Thursday, July 1, 2010

How to Really Love Your Kids by Sara Allen

I was talking to Sara after SI today and I asked her why she thought her kids loved her class. She said "because I really love them." And then these gems started rolling off her tongue. I typed them as she said them. She teachers 4th-5th grade in Springfield, Missouri.

"Pick up their pencil when it rolls off their desk.

Make sure they're wearing their coat when they go outside...and zip it up.

Go outside and try to catch a football even though you never can.

Let them try on your high heels...who cares how much they cost.

Be yourself.

They know who you are...and they know when you are wearing a mask.

Be authentic.

Be true.

It's not all great--they will get mad at you and they will say things that you did even though you really didn't do it. They will say bad things, you can't let that change how you treat them the next day.

Hold the door open for them. Say hello every morning.

Hold the door when they leave. Say goodbye.

If they are having a bad day, a piece of gum can turn things around.

Let them write a note or journal if they can't get into their math that day.

They can totally tell if you're just there and you are not honing in on what they are saying...this is one of the most important things.

They will feel love if you know they really care. It's not a perfect formula for getting them to do what you want, but you are acknowledging that the are humans and you are in a human relationship with them.

Be determined to get through the bad times. When you are pushed, and pushed, and the end of the day you must reconnect and wish them a good evening.
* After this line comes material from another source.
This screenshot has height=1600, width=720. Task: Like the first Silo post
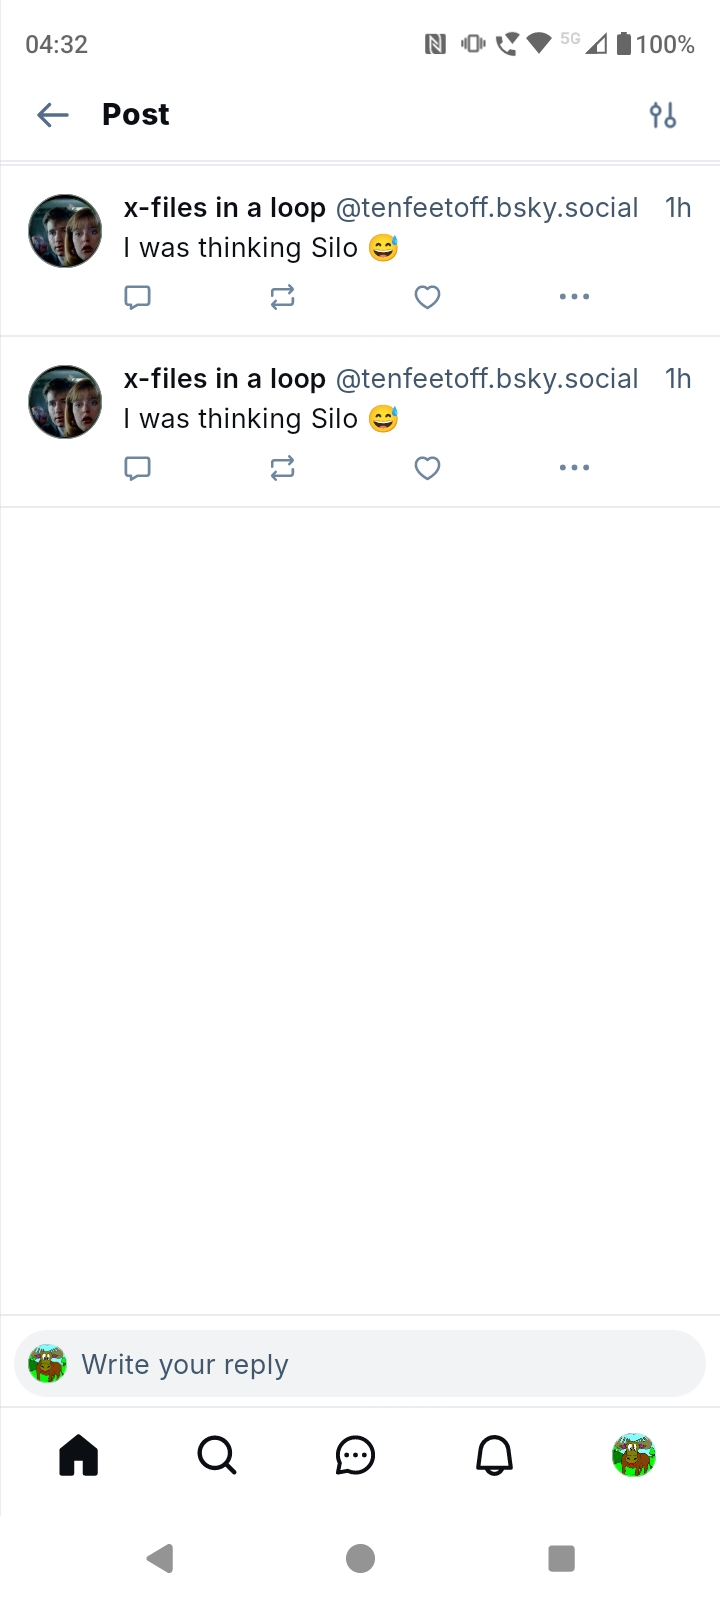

Your tone needs to be respectful.

When you do something silly--tell them how you are breaking yourself out of the box.

Know their ages--they are cute and they are dolls--but they are little people.

Let passion ooze out of everything you do and everything you say.

Let students feel your energy.

Let your room take on that energy...and feed off of that energy.

Maybe that's love. I don't know. But that's what it boils down, honesty, and willingness to learn, grow, and change.

Say no occasionally when they ask for a piece of candy.

Don't give compliments that aren't true. It loses it's meaning.

Be explicit with your feedback--things are just "great."

Recognition is important.

When they give you a picture with your name spelled wrong, hang it up anyway.

When they make you a happy anniversary poster and it's spelled totally wrong and it's 4 feet long--take up the wall space anyway.

When they give you a cookie with their dirty little fingerprints on it, eat it anyway. You won't die.

Be geniune.

Be truly thankful.

When they bring you a wilted flower they forgot to give you last Friday, you put water in a vase and you put it on your desk and you leave it there until it's totally dead.

When vomit splatters on your heels and your skirt...remember that it washes away."